• _Exercise task_: Convert these lines into a JSON list of strings, one string per line, leaving out blank lines. Include every item.

Records from a dataset:

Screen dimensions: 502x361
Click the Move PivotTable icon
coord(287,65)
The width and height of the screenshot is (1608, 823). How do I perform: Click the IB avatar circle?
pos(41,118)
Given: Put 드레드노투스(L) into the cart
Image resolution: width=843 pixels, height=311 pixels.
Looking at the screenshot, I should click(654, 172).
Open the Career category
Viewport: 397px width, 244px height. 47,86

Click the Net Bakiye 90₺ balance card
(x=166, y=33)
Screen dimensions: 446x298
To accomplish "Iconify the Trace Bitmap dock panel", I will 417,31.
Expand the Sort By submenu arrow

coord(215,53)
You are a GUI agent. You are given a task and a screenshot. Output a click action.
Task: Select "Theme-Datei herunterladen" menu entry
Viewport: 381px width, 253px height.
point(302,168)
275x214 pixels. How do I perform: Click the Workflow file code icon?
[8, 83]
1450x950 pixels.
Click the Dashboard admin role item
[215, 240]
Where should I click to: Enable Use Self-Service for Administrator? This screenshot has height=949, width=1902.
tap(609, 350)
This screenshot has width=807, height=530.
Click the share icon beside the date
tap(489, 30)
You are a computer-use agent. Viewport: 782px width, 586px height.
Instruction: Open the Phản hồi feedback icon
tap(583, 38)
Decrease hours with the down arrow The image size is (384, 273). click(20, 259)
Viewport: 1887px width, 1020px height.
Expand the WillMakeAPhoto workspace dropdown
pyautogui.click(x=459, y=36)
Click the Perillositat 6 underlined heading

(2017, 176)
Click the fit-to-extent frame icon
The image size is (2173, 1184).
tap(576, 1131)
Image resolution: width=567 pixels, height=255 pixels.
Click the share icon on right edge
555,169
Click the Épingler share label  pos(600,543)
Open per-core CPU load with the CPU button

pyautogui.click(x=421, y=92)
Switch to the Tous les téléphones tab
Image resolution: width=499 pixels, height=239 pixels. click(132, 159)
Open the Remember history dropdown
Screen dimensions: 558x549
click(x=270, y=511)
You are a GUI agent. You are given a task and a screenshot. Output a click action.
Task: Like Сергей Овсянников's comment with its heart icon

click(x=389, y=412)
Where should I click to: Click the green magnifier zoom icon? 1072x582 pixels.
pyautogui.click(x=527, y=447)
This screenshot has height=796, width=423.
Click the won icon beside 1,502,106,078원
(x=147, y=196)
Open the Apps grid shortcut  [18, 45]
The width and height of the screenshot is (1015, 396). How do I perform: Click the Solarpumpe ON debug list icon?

• _Response to this task_:
[
  "Screen dimensions: 502x361",
  "Click the Move PivotTable icon",
  "coord(287,65)",
  "The width and height of the screenshot is (1608, 823). How do I perform: Click the IB avatar circle?",
  "pos(41,118)",
  "Given: Put 드레드노투스(L) into the cart",
  "Image resolution: width=843 pixels, height=311 pixels.",
  "Looking at the screenshot, I should click(654, 172).",
  "Open the Career category",
  "Viewport: 397px width, 244px height. 47,86",
  "Click the Net Bakiye 90₺ balance card",
  "(x=166, y=33)",
  "Screen dimensions: 446x298",
  "To accomplish \"Iconify the Trace Bitmap dock panel\", I will 417,31.",
  "Expand the Sort By submenu arrow",
  "coord(215,53)",
  "You are a GUI agent. You are given a task and a screenshot. Output a click action.",
  "Task: Select \"Theme-Datei herunterladen\" menu entry",
  "Viewport: 381px width, 253px height.",
  "point(302,168)",
  "275x214 pixels. How do I perform: Click the Workflow file code icon?",
  "[8, 83]",
  "1450x950 pixels.",
  "Click the Dashboard admin role item",
  "[215, 240]",
  "Where should I click to: Enable Use Self-Service for Administrator? This screenshot has height=949, width=1902.",
  "tap(609, 350)",
  "This screenshot has width=807, height=530.",
  "Click the share icon beside the date",
  "tap(489, 30)",
  "You are a computer-use agent. Viewport: 782px width, 586px height.",
  "Instruction: Open the Phản hồi feedback icon",
  "tap(583, 38)",
  "Decrease hours with the down arrow The image size is (384, 273). click(20, 259)",
  "Viewport: 1887px width, 1020px height.",
  "Expand the WillMakeAPhoto workspace dropdown",
  "pyautogui.click(x=459, y=36)",
  "Click the Perillositat 6 underlined heading",
  "(2017, 176)",
  "Click the fit-to-extent frame icon",
  "The image size is (2173, 1184).",
  "tap(576, 1131)",
  "Image resolution: width=567 pixels, height=255 pixels.",
  "Click the share icon on right edge",
  "555,169",
  "Click the Épingler share label  pos(600,543)",
  "Open per-core CPU load with the CPU button",
  "pyautogui.click(x=421, y=92)",
  "Switch to the Tous les téléphones tab",
  "Image resolution: width=499 pixels, height=239 pixels. click(132, 159)",
  "Open the Remember history dropdown",
  "Screen dimensions: 558x549",
  "click(x=270, y=511)",
  "You are a GUI agent. You are given a task and a screenshot. Output a click action.",
  "Task: Like Сергей Овсянников's comment with its heart icon",
  "click(x=389, y=412)",
  "Where should I click to: Click the green magnifier zoom icon? 1072x582 pixels.",
  "pyautogui.click(x=527, y=447)",
  "This screenshot has height=796, width=423.",
  "Click the won icon beside 1,502,106,078원",
  "(x=147, y=196)",
  "Open the Apps grid shortcut  [18, 45]",
  "The width and height of the screenshot is (1015, 396). How do I perform: Click the Solarpumpe ON debug list icon?"
]